ACCERTAMENTI INPGI SUI REDDITI 2018 E 2019 DEI GIORNALISTI AUTONOMI: COSA SAPERE

Inoltriamo 
dal delegato Inpgi per il Friuli Venezia Giulia, Maurizio Bekar:


L'INPGI AVVIA ACCERTAMENTI
SUI REDDITI 2018 E 2019 DEI GIORNALISTI:
ECCO COSA SAPERE

L’Istituto Nazionale di Previdenza dei Giornalisti Italiani (INPGI) ha avviato – come di consueto – la campagna di verifiche per accertare il corretto versamento dei contributi previdenziali sui redditi derivanti da attività giornalistica autonoma. L’operazione riguarda i compensi dichiarati al Fisco ma non ancora assoggettati alla contribuzione obbligatoria presso l’ente.

Chi è coinvolto?
I giornalisti freelance, titolari di Partita IVA o che percepiscono redditi autonomi tramite ritenuta d’acconto o cessione del diritto d’autore, devono obbligatoriamente versare i contributi all’INPGI per i compensi derivanti da attività giornalistica. Ogni anno, entro il 30 settembre, devono comunicare all’INPGI i redditi percepiti l’anno precedente per il calcolo dei contributi dovuti che, è utile ricordarlo, non costituiscono “tasse” bensì vanno a incrementare il c.d. salario differito utile a costruire il proprio futuro pensionistico.

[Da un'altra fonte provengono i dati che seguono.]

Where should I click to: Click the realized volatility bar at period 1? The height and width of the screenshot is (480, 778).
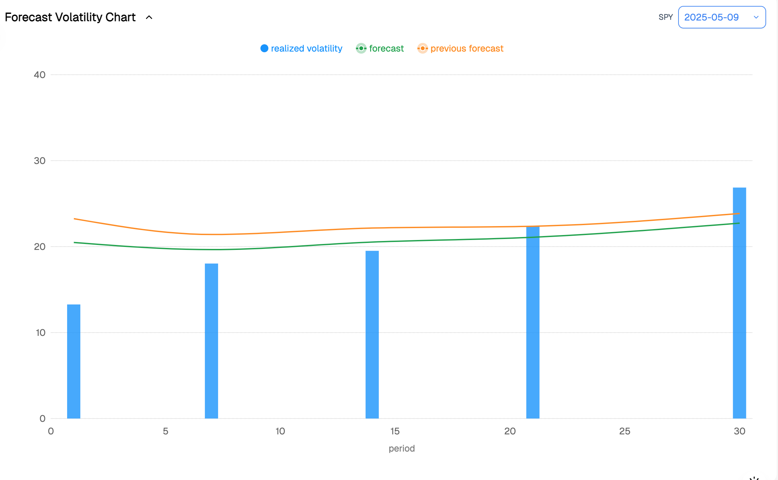74,361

Quali anni sono interessati?
I controlli riguardano i redditi del 2018 e 2019, già acquisiti dall’Anagrafe Tributaria. Entro fine anno, l’INPGI dovrebbe ottenere dall’Agenzia anche i dati relativi al 2020 e 2021 e quindi anche per questi anni partirà la campagna di accertamento.

Attenzione alla prescrizione
Alcuni giornalisti potrebbero pensare che i contributi dovuti per il 2018 siano ormai prescritti, ma non è così. La normativa ha previsto sospensioni dei termini posticipando le scadenze:

• Contributi 2018: prescrizione prorogata al 7 settembre 2025

• Contributi 2019: prescrizione prorogata al 30 aprile 2026

Quindi, l’INPGI ha ancora tempo per richiedere il pagamento delle somme dovute.

Come avvengono i controlli?
L’INPGI confronta i dati dichiarati dai giornalisti con quelli dell’Anagrafe Tributaria (Agenzia delle Entrate). Se emergono discrepanze – ovvero redditi non dichiarati all’ente o comunicati in modo differente rispetto a quanto registrato dal Fisco – viene chiesto ai giornalisti di chiarire se tali somme derivano da attività giornalistica o da altre professioni.

• Se il reddito non proviene da attività giornalistica, la pratica viene archiviata (salvo ulteriori accertamenti in caso di Partita IVA con codice ATECO giornalistico).

• Se il reddito è riconducibile a prestazioni giornalistiche, sarà assoggettato a contribuzione presso l’INPGI, con eventuali sanzioni per omesso o ritardato pagamento.

Come fornire la risposta?
Accedendo al sito dell’Inpgi – previa identificazione con lo Spid o Cie – il giornalista potrà indicare in modo semplice la natura dei redditi, se giornalistici o meno. In pratica, con due semplici “click” si riesce a fornire la risosta necessaria.

Cosa succede invece in caso di mancata risposta?
Se il giornalista non risponde alla prima richiesta di chiarimenti, l’INPGI invierà una seconda comunicazione, indicando le somme dovute. Se il silenzio persiste, l’ente procederà al recupero della contribuzione, interpretandolo come conferma dello svolgimento di attività giornalistica.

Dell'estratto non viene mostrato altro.